That Canadian debt loads have hit historic highs should serve as a wake-up call for many, says a bankruptcy and restructuring expert.
“Not be too doom and gloom but the stats are definitely indicating that we need to make some changes,” said Donna Carson, licensed trustee and partner for MNP Ltd.’s Calgary and Central Alberta regions. “I think it’s getting to the point where people need to take a hard look at their financial future as of today.”
Statistics Canada released numbers on Friday that shows that the gap between the amount Canadians owe measured against their ability to pay it off is as wide as it has ever been.
Canada’s debt-to-income ratio rose to 164.6 per cent at the end of June, the biggest jump in the ratio since 2011. In a dollar and cents comparison, the numbers mean most Canadians owe about $1.65 for every dollar they have in disposable income.
In step with those numbers are borrowing levels, which increased significantly to $26.3 billion in April through June, up $3.7 billion from the first three months of the year.
Carson said Alberta has the highest consumer debt levels in the country — 30 per cent higher than the rest of the nation on average.
A sign of trouble ahead is that debt loads are rising at a time when interest rates are as low as they ever have been. In the past, times of low interest offered an opportunity to pay off debt, particularly the high-interest versions, such as credit cards.
“That doesn’t seem to be what’s happening,” said Carson, who helps individuals and businesses restructure their finances and explore their options.
She can only speculate on why that is, but clearly some are living beyond their means. In Alberta specifically, cost of living is high at the same time as the oil and gas industry is shedding jobs because of low world oil prices.

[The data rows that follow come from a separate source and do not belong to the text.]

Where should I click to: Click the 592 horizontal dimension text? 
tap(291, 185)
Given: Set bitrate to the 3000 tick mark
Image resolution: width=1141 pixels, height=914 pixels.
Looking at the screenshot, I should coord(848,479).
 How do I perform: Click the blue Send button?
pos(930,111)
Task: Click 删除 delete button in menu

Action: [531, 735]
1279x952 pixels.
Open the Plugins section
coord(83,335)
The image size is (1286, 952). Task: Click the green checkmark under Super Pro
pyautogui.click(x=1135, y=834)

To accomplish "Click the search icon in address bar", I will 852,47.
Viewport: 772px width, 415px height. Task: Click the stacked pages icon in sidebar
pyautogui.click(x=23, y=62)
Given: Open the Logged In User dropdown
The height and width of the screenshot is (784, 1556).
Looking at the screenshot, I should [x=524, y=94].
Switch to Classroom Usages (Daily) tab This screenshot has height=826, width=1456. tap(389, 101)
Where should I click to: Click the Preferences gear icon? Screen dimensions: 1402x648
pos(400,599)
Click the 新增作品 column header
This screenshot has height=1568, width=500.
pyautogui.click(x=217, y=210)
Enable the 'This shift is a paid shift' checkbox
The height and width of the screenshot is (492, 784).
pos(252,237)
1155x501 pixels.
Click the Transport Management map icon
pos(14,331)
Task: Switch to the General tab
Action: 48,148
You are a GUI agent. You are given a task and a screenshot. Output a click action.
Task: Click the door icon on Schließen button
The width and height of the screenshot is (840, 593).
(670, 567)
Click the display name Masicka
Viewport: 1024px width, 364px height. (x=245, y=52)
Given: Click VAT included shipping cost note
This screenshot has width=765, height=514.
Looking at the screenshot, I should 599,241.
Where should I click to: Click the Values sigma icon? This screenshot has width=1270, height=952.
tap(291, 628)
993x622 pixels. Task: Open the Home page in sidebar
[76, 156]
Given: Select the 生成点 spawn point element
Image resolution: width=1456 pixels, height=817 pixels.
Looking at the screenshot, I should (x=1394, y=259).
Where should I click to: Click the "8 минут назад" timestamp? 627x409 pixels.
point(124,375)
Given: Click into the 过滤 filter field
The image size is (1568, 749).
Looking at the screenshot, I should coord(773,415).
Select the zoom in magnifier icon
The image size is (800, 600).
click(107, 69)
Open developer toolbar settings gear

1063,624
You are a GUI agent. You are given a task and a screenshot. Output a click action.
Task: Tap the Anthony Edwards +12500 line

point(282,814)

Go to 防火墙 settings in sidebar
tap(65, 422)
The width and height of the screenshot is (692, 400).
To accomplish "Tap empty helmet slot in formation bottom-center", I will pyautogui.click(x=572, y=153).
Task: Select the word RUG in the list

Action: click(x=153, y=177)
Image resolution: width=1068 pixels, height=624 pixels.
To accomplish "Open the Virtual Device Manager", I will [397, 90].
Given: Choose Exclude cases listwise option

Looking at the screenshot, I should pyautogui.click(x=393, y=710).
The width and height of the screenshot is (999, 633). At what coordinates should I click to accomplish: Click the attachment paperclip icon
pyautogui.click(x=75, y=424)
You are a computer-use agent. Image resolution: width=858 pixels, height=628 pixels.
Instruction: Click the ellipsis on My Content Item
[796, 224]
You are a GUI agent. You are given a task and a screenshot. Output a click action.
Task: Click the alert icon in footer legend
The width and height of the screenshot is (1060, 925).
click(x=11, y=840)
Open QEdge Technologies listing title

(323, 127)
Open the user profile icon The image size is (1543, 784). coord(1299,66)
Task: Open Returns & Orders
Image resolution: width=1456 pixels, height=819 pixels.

The numbers of snowmobiles, quads and other “toys” up for sale on Kijiji and similar sites offers evidence that many are realizing they have to down-size their expectations.
Delinquency rates on paying back loans and other debt is also increasing in Alberta.
Insolvencies are another indication of financial pressure.
Those have remained flat in Red Deer region through the first six months of this year compared with last year.
However, Carson said her office is seeing an increase in calls from people looking for credit counselling.
Carson said for those who fear they are getting in over their head, government-licensed companies such as MNP, offer free initial consultation. While many think of bankruptcy as the usual option, licensed trustees can help customers work out proposals to repay their debt rather than resorting to bankruptcy.
If further help is wanted, a fee schedule set by the government based on a percentage is used to keep the service affordable for individuals to multi-million-dollar companies.
Creating a budget is the first step for anyone trying to get a grip on their finances, she said.
“I think a lot of people have never seen it on paper, never tracked it for a month. What does it really cost me a month to buy groceries?”
Next up, catalogue your debt and list who you owe money to and how much. “You can’t make changes going forward if you don’t where you’re at today.”
Now, it’s time to see where you can find money to start repaying debt.
Carson said most of the creditors they deal with are willing to work with customers to find ways to repay their obligations.
“I can’t stress enough that people need to ask for advice earlier rather than later,” she said.
One segment of the population that is feeling the financial strain is seniors. Many are facing high cost-of-living expenses and fixed incomes. More seniors also seem to be dipping into their own savings to help their adult children.